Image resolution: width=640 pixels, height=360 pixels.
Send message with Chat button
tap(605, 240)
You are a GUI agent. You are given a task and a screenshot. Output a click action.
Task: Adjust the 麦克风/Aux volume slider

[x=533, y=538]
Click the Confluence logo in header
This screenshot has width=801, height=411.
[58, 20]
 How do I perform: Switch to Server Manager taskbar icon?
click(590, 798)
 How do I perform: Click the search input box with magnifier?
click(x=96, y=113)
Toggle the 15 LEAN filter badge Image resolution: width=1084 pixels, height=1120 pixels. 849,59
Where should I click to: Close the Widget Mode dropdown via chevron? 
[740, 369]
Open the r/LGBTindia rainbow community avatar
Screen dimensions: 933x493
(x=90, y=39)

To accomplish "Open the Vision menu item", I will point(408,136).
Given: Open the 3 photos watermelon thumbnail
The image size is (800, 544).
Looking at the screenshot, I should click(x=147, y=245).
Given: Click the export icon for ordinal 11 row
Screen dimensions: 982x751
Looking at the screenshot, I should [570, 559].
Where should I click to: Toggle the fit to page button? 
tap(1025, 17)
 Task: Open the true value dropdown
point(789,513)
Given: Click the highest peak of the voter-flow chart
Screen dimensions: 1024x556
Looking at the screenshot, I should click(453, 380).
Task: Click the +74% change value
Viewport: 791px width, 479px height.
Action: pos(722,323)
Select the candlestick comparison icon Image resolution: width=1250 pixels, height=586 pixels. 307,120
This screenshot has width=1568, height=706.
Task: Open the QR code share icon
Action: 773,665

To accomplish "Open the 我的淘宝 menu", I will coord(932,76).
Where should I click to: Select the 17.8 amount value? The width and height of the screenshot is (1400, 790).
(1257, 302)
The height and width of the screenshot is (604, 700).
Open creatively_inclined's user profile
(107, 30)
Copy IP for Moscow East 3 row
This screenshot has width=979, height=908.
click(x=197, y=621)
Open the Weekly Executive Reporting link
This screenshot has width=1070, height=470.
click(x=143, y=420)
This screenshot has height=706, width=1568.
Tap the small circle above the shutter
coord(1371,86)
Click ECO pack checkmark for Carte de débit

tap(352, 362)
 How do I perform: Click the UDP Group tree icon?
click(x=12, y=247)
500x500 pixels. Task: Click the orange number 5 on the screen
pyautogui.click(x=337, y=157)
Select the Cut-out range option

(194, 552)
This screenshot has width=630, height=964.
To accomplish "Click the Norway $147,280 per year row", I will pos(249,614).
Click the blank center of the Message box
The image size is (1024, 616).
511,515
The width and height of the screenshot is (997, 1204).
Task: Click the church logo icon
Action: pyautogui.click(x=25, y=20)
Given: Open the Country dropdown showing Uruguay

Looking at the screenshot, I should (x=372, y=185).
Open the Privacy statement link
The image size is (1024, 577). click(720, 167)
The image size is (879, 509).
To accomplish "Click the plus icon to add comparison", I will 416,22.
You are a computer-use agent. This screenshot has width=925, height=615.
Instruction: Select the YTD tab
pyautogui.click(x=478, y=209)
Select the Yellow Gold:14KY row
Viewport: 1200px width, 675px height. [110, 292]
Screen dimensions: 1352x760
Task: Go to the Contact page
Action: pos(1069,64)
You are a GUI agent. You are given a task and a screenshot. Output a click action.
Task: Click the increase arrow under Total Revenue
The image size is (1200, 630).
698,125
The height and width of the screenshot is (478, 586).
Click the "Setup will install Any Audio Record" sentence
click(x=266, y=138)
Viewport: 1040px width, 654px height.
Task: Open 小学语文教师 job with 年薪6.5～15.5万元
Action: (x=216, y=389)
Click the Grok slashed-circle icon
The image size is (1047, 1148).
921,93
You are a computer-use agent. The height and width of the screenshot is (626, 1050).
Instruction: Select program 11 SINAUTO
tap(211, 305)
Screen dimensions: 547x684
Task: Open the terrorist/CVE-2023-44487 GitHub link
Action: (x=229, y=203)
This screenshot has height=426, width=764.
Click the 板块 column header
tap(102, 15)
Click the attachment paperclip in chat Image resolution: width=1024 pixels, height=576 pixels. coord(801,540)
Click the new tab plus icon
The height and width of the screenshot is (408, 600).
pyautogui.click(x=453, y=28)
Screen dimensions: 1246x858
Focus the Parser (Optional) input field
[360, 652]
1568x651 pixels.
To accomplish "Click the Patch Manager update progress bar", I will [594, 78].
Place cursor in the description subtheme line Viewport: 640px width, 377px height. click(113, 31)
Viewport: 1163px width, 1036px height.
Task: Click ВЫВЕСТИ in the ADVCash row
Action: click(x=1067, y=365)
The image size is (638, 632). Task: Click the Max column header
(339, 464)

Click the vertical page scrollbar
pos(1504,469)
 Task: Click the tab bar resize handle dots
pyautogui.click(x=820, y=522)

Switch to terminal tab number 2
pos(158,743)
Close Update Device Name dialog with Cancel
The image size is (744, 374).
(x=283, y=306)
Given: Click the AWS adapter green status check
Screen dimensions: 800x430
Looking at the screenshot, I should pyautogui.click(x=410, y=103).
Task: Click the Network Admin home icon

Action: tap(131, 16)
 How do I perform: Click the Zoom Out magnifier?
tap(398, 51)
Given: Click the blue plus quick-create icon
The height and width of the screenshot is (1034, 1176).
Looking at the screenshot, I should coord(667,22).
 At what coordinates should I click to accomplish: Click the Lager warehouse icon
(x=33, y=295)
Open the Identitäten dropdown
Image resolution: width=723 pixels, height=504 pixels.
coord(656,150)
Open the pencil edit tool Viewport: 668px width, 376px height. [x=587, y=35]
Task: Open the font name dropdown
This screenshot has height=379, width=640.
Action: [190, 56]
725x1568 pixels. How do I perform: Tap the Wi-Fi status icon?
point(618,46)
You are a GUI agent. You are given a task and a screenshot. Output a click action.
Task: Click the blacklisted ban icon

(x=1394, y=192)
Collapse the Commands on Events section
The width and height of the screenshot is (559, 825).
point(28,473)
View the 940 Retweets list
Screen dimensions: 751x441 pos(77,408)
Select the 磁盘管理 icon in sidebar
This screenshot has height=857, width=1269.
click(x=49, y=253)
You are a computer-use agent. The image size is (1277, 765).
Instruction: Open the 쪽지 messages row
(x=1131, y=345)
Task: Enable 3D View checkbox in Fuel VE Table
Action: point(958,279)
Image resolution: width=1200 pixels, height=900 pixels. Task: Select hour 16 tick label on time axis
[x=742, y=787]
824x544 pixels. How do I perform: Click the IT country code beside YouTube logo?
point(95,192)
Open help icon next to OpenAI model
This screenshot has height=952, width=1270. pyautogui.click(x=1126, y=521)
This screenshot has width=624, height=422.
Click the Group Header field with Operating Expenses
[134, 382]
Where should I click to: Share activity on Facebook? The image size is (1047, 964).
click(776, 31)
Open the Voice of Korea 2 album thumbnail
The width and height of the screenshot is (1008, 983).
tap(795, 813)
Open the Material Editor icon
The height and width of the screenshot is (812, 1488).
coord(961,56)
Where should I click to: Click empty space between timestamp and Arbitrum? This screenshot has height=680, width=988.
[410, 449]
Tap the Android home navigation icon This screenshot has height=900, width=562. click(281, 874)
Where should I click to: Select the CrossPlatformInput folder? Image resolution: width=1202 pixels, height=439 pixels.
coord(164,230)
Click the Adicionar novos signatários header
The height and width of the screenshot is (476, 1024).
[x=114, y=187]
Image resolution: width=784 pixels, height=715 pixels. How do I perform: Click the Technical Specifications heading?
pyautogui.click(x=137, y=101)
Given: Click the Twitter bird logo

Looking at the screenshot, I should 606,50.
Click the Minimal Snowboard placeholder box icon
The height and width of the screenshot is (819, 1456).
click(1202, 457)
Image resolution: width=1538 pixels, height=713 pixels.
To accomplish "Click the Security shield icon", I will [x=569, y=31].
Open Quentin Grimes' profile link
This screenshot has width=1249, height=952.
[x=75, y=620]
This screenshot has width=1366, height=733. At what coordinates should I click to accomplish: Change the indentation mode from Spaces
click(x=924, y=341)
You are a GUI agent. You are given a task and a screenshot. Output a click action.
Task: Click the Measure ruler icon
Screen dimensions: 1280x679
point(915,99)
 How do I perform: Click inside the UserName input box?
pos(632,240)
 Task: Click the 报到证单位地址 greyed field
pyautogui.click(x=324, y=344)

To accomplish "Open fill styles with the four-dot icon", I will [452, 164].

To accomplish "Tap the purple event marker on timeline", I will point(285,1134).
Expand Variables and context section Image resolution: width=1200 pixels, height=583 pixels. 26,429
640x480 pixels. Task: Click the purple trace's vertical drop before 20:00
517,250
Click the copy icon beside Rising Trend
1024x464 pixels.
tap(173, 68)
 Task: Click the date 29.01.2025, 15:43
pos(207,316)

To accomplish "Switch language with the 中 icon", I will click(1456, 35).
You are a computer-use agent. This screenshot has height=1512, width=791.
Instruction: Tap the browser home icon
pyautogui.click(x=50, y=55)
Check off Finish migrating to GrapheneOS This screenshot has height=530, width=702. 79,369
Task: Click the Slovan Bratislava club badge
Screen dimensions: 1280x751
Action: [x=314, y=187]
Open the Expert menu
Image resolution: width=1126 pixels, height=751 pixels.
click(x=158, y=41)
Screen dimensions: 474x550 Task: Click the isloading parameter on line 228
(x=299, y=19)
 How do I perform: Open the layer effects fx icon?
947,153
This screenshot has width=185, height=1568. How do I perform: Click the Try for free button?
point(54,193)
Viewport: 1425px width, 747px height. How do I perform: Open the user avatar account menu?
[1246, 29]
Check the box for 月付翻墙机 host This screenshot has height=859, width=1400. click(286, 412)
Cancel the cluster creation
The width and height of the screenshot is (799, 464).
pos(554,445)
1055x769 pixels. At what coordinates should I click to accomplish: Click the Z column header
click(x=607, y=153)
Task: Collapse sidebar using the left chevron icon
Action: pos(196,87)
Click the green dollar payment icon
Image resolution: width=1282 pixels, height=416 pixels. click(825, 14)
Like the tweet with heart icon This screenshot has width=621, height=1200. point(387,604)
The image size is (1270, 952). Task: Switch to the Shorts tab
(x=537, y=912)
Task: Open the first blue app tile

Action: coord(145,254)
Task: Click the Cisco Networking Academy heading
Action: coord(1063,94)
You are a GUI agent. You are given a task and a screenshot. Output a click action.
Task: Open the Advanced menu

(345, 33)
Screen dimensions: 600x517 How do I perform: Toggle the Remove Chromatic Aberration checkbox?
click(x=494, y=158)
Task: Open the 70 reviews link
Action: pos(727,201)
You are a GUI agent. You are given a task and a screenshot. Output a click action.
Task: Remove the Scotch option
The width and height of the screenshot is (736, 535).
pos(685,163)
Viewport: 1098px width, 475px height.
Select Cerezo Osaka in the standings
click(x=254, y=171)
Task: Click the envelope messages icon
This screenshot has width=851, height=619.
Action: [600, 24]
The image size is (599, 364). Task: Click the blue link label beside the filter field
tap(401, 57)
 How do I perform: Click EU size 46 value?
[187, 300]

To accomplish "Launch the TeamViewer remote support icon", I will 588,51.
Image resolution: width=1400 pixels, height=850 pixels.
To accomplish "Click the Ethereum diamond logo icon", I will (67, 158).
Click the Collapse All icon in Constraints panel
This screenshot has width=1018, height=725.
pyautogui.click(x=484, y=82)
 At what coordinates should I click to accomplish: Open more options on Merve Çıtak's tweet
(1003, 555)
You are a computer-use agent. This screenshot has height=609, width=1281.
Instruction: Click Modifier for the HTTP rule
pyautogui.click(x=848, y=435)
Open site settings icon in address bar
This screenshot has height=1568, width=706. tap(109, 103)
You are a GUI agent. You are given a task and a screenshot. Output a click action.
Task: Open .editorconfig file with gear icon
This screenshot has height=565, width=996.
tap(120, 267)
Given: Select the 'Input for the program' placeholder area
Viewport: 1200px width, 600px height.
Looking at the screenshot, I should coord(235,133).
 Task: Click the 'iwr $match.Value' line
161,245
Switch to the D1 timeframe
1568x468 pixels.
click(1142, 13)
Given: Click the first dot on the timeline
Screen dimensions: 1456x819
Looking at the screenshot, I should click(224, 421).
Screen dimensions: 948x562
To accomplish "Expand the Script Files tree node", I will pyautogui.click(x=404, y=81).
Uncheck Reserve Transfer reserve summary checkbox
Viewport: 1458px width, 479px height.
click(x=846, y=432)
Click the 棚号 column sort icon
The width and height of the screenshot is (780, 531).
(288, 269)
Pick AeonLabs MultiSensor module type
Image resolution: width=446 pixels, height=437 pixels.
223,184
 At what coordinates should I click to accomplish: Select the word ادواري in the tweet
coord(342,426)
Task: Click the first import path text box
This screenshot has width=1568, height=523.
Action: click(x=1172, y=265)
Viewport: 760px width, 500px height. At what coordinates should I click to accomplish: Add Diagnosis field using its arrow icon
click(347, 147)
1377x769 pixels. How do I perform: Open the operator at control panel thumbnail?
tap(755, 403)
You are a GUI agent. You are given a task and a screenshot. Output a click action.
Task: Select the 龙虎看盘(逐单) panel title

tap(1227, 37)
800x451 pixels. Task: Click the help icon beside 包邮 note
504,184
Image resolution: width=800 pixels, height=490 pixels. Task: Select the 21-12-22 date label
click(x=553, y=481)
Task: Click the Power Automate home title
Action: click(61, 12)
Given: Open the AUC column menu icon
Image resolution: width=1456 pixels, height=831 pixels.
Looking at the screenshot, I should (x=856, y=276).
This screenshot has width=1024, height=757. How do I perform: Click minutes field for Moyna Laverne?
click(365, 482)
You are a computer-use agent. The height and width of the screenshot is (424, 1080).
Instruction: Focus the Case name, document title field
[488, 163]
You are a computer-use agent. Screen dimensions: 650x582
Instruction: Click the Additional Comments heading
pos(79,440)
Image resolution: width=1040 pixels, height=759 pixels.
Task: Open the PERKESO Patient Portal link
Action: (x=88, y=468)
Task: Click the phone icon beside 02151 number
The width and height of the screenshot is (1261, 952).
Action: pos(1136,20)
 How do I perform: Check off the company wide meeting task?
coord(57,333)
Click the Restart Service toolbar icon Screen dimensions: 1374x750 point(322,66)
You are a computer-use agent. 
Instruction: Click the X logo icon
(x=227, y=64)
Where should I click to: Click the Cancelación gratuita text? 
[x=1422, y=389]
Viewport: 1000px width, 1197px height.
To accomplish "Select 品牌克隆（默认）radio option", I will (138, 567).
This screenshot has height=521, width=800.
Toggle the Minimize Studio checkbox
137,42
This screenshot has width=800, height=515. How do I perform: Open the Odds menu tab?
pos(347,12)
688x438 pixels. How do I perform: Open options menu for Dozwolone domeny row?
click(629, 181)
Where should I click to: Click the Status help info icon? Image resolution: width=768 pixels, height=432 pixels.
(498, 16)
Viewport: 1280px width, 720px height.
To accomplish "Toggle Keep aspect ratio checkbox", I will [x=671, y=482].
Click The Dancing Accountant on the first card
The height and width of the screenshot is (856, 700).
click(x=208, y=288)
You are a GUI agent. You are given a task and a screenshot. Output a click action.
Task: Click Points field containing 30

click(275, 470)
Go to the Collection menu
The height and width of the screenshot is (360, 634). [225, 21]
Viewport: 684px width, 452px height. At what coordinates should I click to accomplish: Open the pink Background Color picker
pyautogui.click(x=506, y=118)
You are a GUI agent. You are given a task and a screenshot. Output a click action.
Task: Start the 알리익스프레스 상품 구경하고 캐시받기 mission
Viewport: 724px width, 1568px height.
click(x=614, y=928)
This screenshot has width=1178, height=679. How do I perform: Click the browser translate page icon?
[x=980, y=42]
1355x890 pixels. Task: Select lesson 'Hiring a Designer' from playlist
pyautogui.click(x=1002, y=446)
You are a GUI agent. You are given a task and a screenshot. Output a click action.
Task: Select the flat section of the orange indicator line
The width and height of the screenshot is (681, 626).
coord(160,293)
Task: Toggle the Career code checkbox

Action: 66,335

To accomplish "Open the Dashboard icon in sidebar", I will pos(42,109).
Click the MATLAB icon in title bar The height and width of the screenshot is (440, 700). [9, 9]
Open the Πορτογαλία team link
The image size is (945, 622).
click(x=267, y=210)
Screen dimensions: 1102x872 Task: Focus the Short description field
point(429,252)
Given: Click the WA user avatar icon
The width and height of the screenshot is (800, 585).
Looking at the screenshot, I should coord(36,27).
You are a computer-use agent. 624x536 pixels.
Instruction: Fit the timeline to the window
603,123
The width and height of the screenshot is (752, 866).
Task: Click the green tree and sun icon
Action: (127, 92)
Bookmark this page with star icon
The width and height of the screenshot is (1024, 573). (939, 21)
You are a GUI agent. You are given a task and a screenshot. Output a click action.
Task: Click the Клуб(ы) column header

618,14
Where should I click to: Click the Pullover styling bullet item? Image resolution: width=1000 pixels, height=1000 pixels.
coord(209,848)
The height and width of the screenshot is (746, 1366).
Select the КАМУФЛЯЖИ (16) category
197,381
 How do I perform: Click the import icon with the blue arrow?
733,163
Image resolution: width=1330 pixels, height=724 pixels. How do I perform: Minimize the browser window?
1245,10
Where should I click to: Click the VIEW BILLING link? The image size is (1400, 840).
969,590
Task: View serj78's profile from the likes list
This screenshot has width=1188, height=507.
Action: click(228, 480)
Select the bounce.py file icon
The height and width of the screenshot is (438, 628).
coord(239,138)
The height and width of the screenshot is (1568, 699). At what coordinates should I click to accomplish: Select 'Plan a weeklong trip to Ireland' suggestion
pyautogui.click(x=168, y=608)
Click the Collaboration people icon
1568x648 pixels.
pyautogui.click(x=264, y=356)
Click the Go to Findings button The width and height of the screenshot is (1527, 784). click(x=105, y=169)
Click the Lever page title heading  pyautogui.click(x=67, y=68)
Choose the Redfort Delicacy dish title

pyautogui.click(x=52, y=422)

WHAT THE TASK REQUIRES —
Beginning with the line containing "Tap the small circle above the shutter" and ending with the line containing "Click the blank center of the Message box", extract those lines exactly from the listing above, and only those.

RESULT FOR THIS EXERCISE —
Tap the small circle above the shutter
coord(1371,86)
Click ECO pack checkmark for Carte de débit

tap(352, 362)
 How do I perform: Click the UDP Group tree icon?
click(x=12, y=247)
500x500 pixels. Task: Click the orange number 5 on the screen
pyautogui.click(x=337, y=157)
Select the Cut-out range option

(194, 552)
This screenshot has width=630, height=964.
To accomplish "Click the Norway $147,280 per year row", I will pos(249,614).
Click the blank center of the Message box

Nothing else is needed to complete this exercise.